Capote

Grade: A
As far as I’m concerned, Philip Seymour Hoffman has already won this year’s Academy Award. Message to the Academy: Nothing this year has even come close.
A family of four are brutally murdered on the plains of Kansas. Socialite/writer Truman Capote reads about the story in the New York Times and decides he must infiltrate the small town and write an article on the killings, which will ultimately become his groundbreaking non-fiction novel “In Cold Blood.” The tormented/tormenting existence of a megalomaniac unfolds. People are dead and it’s all about him. The town is in terrified mourning and it’s all about him. Two men are captured, jailed and tried for murder, and it’s all about him. Even as they face the hangman’s noose, it is still all about him. Hoffman is an astonishment. Not only does he capture the affectations of an iconic American figure – the voice, mannerisms, and comportment are freakily spot-on – but he finds the essence of a seriously flawed, desperately needy, intensely brilliant man.

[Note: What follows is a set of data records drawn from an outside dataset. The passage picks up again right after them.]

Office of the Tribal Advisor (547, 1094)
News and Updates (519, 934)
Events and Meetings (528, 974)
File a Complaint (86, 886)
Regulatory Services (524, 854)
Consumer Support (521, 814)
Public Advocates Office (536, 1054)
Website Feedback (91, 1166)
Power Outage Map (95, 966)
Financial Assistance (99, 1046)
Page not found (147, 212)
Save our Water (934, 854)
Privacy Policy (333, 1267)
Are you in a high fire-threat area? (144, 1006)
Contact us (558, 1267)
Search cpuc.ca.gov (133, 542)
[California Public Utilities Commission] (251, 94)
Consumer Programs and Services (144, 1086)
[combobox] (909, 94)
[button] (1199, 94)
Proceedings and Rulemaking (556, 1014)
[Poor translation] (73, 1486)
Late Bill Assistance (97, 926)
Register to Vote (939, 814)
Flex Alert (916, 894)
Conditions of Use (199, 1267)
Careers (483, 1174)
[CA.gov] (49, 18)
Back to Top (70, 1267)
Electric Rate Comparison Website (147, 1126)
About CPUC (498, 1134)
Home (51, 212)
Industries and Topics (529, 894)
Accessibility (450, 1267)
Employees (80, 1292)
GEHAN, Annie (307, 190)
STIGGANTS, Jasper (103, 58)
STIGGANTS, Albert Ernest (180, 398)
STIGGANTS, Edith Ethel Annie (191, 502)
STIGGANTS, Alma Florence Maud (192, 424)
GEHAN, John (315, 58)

Director Bennett Miller and screenwriter Dan Futterman have fashioned a film that lives up to the performance of its star. Instead of the formulaic cradle-to-grave biopic, by focusing on a brief period in the writer’s life we actually learn far more about him. The craven need to be the center of every party. The blazing, poetic, Herculean talent. The pathetically unquenchable hunger for adoration and approval born of a childhood of neglect and abandonment. The charmingly acerbic wit. The absolute inability to offer praise or support to anyone else in the room. The disarming humility. The pathological manipulating. The gay man dearly wanting his partner’s affection. The ability to believe his own bullshit until it becomes his own innermost truth. The profound pain and emanating sadness.

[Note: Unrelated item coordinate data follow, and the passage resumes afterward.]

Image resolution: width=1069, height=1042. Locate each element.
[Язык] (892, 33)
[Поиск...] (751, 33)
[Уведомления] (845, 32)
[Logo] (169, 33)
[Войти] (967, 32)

The full contradiction of a legend in his own time and mind.
As Capote is drawn slowly and inevitably into the tapestry of this true crime, he becomes the puppet-master of other people’s destinies, yet lacks any sense of self-awareness that would enable him to take control of his own. Clifton Collins Jr. creates genuine empathy as one of the convicts Capote becomes enamored by and kindred to, and we are caught off guard as the details behind the fateful night are revealed. Catherine Keener provides a moral compass as Nell Harper Lee, author of “To Kill a Mockingbird,” research assistant and friend to Capote, somehow managing to love him when he is utterly unable to love himself. Miller captures a time and place of Americana, from the wide open spaces of Kansas to the cigarette-filled rooms of NYC. Capote – the man and the film – firmly plant their feet in the heart and spirit of both these places. As Capote says of his relationship to a killer, “It’s as if we were raised in the same house. I walked out the front. He walked out the back.”
For anyone seeking a better understanding of what made the biopic “Ray” such an unrelentingly cliché ridden piece of garbage, “Capote” is a film that will explain all by comparison. It is a film that truly reveals a man’s soul.